(Provided passage begins)
Dogs obviously cannot tell us when something is wrong with them. Usually it takes a caring owner to notice that there is a problem. With canine blindness, it could be that when you play fetch and catch with your dog, s/he does not easily catch the toy anymore. Or they are seemingly relying on scent to get around more. Whatever way you’ve noticed a problem, it is vital to get help with canine blindness as certain types, if caught early on, can be treated. One of the main types that leads to canine blindness is glaucoma and although it is not preventable (as many people often believe) it is treatable if caught early enough. There are other causes of canine blindness, such as: cataracts, damage to the eye, inflammation or pressure to the retina or optic nerve, severe corneal disease or trauma, sudden acquired retinal degeneration syndrome (SARDS), and uveitis.
Unfortunately, certain dog breeds are naturally susceptible to suffering from blindness which include the:
- Bassett Hound
- Bouvier des Flandres
- Chow Chow
- Cocker Spaniel
- German Shepherd Dog
- Great Dane
- Poodles (mini, toy, standard)
- Shih Tzu
- Siberian Husky
- Spaniels (various breeds)
- Terriers (various breeds)
Signs And Symptoms Of Blindness
You may find that some dogs will experience a sudden blindness, although it is far more common for blindness to develop over time. Here are some typical signs that your dog’s vision has been affected:
- Your dog begins to be clumsy and starts bumping into things.
- It is disoriented, confused or shows fear – especially in new and unfamiliar places.
- It has a hesitancy to jump due to impaired depth perception.
- Shows difficulty finding common things such as food and water bowls, toys, bed, etc.
- Walks cautiously, with nose to the ground.
- Is not interested in playing and going outside.
- Appears lethargic and depressed.
- Sleeps more than usual.
If your dog starts to exhibit any of these signs it is a good idea for the next few days to document exactly what it does and when, so that you can tell your vet when you take the pet in to see him/her. Physical signs to look out for are redness or blood in the eyes, dilated pupils, cloudiness in the eyes, and damage to the eye or surrounding areas. If you are worried about your dog’s vision then take them to the vet immediately who will do a complete physical examination. This is similar to your pet’s annual check-up with a few notable differences. First, your vet will want to do some blood tests and a urinalysis to determine your pet’s overall health as well as rule out things like canine diabetes and hypertension (both of which can cause blindness).
(Provided passage ends)
(Information provided begins)
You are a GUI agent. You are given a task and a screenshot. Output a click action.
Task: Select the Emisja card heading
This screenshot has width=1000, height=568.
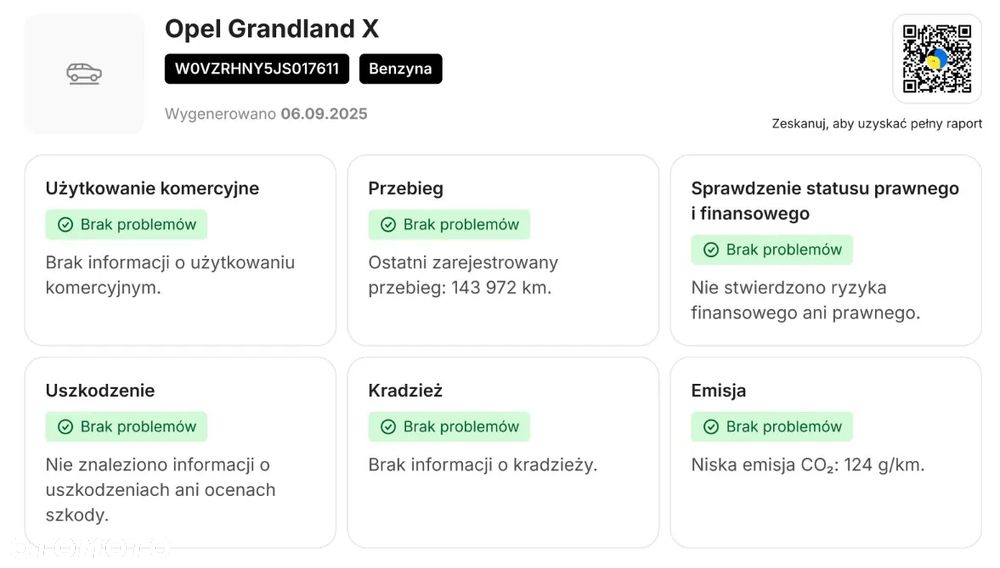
(Information provided ends)
=== Exercises ===
1/ Reproduce the part of the canine blindness article starting at "- It has a hesitancy" and ending at "to the ground.".
2/ According to the canine blindness article, which type of canine blindness is not preventable but is treatable if caught early enough?
3/ List every physical sign that the canine blindness article says to look out for.

=== Responses ===
1/
- It has a hesitancy to jump due to impaired depth perception.
- Shows difficulty finding common things such as food and water bowls, toys, bed, etc.
- Walks cautiously, with nose to the ground.

2/ Glaucoma

3/
- Redness or blood in the eyes
- Dilated pupils
- Cloudiness in the eyes
- Damage to the eye or surrounding areas